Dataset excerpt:

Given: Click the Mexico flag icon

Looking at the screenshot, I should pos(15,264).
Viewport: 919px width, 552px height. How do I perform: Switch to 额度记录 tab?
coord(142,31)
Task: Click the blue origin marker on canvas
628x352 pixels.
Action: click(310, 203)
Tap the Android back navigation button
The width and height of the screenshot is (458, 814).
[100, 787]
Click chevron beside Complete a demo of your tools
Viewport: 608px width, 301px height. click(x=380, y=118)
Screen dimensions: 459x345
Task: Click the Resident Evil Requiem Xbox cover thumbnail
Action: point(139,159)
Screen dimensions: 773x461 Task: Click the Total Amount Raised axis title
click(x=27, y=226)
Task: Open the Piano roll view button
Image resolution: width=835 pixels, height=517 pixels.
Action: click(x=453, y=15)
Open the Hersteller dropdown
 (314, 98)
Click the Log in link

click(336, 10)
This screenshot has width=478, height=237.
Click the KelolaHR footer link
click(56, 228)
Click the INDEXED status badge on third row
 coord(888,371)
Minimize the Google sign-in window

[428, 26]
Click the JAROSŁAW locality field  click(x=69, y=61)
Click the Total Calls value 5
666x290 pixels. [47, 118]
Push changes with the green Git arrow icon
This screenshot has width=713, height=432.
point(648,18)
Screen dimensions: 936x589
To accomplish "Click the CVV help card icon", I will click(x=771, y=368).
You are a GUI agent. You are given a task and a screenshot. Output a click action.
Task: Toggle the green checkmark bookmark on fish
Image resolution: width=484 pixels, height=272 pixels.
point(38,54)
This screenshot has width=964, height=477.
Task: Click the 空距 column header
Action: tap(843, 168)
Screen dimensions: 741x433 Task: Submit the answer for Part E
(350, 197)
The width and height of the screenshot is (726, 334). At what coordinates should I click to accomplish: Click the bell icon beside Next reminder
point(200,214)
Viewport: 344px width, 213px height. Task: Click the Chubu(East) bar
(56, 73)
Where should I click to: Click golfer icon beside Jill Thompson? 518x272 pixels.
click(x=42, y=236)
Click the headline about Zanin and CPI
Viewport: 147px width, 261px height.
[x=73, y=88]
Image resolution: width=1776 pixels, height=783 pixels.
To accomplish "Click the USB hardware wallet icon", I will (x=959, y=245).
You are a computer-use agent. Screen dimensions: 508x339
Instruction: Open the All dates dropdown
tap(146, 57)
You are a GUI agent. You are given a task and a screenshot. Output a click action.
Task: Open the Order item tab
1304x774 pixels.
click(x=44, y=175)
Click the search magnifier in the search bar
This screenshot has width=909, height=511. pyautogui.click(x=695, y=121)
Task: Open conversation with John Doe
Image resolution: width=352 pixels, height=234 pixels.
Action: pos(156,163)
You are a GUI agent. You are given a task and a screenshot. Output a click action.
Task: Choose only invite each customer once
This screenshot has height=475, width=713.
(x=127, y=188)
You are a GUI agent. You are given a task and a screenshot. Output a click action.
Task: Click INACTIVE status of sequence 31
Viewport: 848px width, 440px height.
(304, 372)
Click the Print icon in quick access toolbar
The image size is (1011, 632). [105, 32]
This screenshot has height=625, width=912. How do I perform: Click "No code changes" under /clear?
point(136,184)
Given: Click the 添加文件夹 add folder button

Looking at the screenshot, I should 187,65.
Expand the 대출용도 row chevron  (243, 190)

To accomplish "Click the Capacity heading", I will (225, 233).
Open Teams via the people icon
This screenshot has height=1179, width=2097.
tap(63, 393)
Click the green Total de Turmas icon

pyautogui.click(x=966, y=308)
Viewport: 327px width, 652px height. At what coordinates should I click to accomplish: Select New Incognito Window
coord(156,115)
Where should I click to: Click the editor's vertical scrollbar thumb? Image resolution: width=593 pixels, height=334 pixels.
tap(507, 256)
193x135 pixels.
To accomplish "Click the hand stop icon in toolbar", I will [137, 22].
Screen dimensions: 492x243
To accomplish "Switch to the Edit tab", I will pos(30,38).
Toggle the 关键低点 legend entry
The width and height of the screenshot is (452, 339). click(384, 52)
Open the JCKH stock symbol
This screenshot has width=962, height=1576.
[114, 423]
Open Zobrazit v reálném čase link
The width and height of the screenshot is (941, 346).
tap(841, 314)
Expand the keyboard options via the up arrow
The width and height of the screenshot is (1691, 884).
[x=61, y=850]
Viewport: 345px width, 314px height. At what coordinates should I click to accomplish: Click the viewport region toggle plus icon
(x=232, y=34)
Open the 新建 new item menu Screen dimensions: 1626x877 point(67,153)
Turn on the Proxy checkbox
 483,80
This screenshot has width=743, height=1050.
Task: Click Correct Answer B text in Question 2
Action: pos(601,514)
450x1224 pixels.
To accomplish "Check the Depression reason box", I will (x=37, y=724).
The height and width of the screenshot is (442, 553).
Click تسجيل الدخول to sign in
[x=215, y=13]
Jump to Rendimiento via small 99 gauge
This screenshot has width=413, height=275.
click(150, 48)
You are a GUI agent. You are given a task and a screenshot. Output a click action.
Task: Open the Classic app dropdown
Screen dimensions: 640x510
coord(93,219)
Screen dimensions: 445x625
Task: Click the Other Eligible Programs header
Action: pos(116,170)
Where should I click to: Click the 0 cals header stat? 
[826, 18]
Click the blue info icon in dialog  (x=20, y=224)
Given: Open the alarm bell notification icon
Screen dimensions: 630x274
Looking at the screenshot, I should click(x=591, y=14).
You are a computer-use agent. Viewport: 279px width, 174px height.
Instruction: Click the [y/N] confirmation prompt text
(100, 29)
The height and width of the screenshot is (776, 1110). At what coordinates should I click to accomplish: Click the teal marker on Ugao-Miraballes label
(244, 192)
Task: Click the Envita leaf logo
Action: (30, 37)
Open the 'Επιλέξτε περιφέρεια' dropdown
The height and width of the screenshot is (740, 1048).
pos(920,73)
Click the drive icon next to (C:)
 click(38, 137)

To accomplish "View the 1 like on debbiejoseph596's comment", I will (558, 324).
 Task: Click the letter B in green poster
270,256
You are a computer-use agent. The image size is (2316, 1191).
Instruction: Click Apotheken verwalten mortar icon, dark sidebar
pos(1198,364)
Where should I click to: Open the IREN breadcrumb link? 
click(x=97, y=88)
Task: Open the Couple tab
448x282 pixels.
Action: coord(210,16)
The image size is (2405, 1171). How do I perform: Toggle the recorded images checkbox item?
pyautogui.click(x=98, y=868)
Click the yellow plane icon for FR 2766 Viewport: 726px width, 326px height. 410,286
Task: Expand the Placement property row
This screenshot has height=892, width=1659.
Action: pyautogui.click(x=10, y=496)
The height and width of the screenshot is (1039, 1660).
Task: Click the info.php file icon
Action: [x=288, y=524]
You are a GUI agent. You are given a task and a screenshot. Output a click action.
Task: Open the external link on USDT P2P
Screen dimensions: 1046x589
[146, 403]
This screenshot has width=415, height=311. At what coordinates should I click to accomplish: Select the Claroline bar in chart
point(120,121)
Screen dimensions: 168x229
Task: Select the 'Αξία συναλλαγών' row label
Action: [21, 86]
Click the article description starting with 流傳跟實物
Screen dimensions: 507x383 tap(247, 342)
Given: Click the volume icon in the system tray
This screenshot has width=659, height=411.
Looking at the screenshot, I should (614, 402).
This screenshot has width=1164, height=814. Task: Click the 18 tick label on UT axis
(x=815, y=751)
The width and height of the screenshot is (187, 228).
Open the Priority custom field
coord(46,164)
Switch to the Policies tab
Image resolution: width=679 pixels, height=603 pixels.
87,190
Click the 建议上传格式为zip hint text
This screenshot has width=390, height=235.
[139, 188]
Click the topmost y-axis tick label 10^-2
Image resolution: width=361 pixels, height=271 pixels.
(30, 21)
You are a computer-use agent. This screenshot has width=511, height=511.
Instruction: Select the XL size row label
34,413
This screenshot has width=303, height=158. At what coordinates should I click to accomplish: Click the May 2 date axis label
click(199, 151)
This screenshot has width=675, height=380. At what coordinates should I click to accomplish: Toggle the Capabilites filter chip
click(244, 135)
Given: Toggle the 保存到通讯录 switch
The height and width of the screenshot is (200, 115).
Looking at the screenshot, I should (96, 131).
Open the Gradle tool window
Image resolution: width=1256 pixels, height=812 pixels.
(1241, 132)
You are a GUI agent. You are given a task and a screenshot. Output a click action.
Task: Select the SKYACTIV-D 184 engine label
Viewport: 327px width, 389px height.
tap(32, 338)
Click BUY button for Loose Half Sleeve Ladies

* _What to produce_
Collect each row in the dataset excerpt above that contains the string "resolution", and copy those rows in their original order.

* _Result of the task_
Image resolution: width=835 pixels, height=517 pixels.
Image resolution: width=484 pixels, height=272 pixels.
Image resolution: width=1776 pixels, height=783 pixels.
Image resolution: width=352 pixels, height=234 pixels.
Where should I click to: Click the editor's vertical scrollbar thumb? Image resolution: width=593 pixels, height=334 pixels.
Image resolution: width=679 pixels, height=603 pixels.
Image resolution: width=361 pixels, height=271 pixels.
Image resolution: width=1256 pixels, height=812 pixels.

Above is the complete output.